=== Consegna 1 ===
Restituisci il passaggio dell'estratto sui prodotti tradizionali compreso tra "Ed è proprio" e "causa della pandemia.", estremi inclusi.
=== Consegna 2 ===
Secondo l'estratto sui prodotti tradizionali, da quali valli provengono le trote fario e iridee?

=== Estratto del documento ===
Tutto quanto è stato detto per i prodotti agricoli vale anche per la zootecnia e l'allevamento e per le specie animali che vivono allo stato selvatico. Ecco allora i prodotti derivati dal latte, come il Plaisentif, il formaggio delle viole delle Alpi Cozie; il pesce, come le trote fario e iridee delle Valli Pesio e Tanaro; il cinghiale "controllato" del parco della Mandria e il cappone di Morozzo.

Ed è proprio quest'ultimo a raccontarci come i prodotti della tradizione, oltre che buoni e sani, sono resilienti e capaci di adattarsi a nuove condizioni, come quelle che abbiamo vissuto nel 2020 a causa della pandemia.

"Capùn a cà... la pula cò"

=== Dati forniti ===
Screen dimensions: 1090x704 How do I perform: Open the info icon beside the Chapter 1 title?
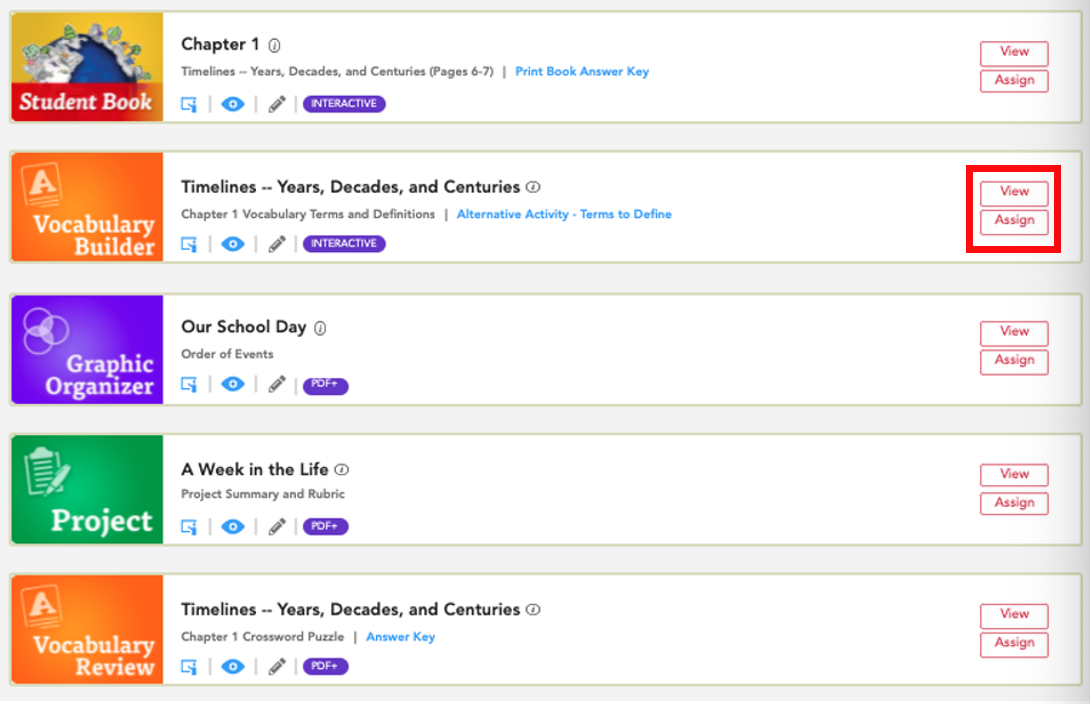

=== Risposta 1 ===
Ed è proprio quest'ultimo a raccontarci come i prodotti della tradizione, oltre che buoni e sani, sono resilienti e capaci di adattarsi a nuove condizioni, come quelle che abbiamo vissuto nel 2020 a causa della pandemia.

=== Risposta 2 ===
Dalle Valli Pesio e Tanaro.